15. He has submitted that the historical important site of Arikanmedu should not be left ruined due to modernization and urbanization by its inmates and also, its protection, in its original form becomes a matter of urgent concern. Therefore, it is highly justified to invoke urgency provisions under Section 17 of the Land Acquisition Act, 1894 to acquire the lands situated at historically important place of Arikanmedu in order to prevent it from being ruined by modernization and urbanization process. Therefore, it is just and necessary to invoke the urgency provisions of land acquisition to acquire above said lands. Therefore, this petition framed and filed by the petitioner is absolutely without merit and unsustainable and as such is liable to be dismissed.
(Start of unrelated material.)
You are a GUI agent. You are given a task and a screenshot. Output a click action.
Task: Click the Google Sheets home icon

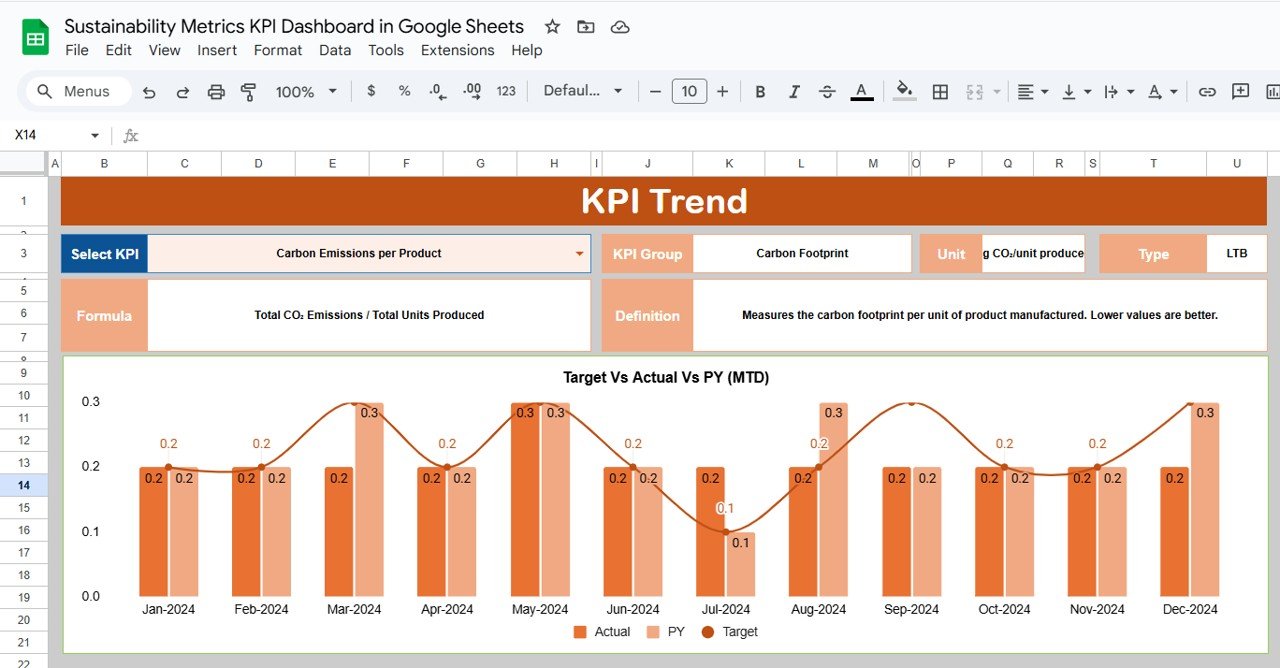point(33,35)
16. He has submitted that in the Notification issued under Section 4(1) of the Land Acquistion Act, 1894, it has been very clearly mentioned that the said lands are being acquired by invoking urgency provisions under Section 17 of the said Act and that 5(A) will be dispensed with. The petitioner having failed to properly peruse the Notification has filed this additional affidavit which is bad in law. It is respectfully submitted that in Rambihari Misra (Dr.) v State of M.P. AIR 1964 MP 111, the Hon'ble Court has observed that it is within the competency of Government to order that in any particular case coming under Sub Section (1) of Section 17 the provisions of Section 5A shall not apply. No sequence is provided in Section 17(4) or there is nothing to prevent simultaneous notice and direction under Section 17(4). After the direction of the Government under Section 17(4), a declaration shall be and necessarily to be made, after the publication of the notification under Section 4. The direction under Section 17(4) may come either simultaneously with the notification under Section 4 or sometime in between the notification and the declaration. In the instant case the Notification under Section 4(1) of the said Act has been approved by the Government vide G.O.Ms.No.57 on 07.01.2011 and the same has been published in the four modes as required under the Act by way of publication in the Tamil News Daily Thamizh Murasu on 12.01.2011, in the English News Daily The Hindu on 13.01.2011, through publication in the Government Gazetter No.7 on 25.01.2011 and by Public Affixture on 09.02.2011. Further, it is submitted that in the above said Notification, in the second paragraph there is clear mention about the invocation of urgency provisions under Section 17(4) and dispensing of enquiry under Section 5A and he submits before the Court the extract of the notification which reads as Under Sub-section (4) of Section 17 of the Land Acquisition Act, the Lieutenant-Governor, Puducherry, directs that in view of the urgency of the case, the provisions of Section 5-A of the Act shall not apply to this case. Therefore, the additional affidavit filed by the petitioner, as a whole is liable to be dismissed and set aside as there is no merit in it.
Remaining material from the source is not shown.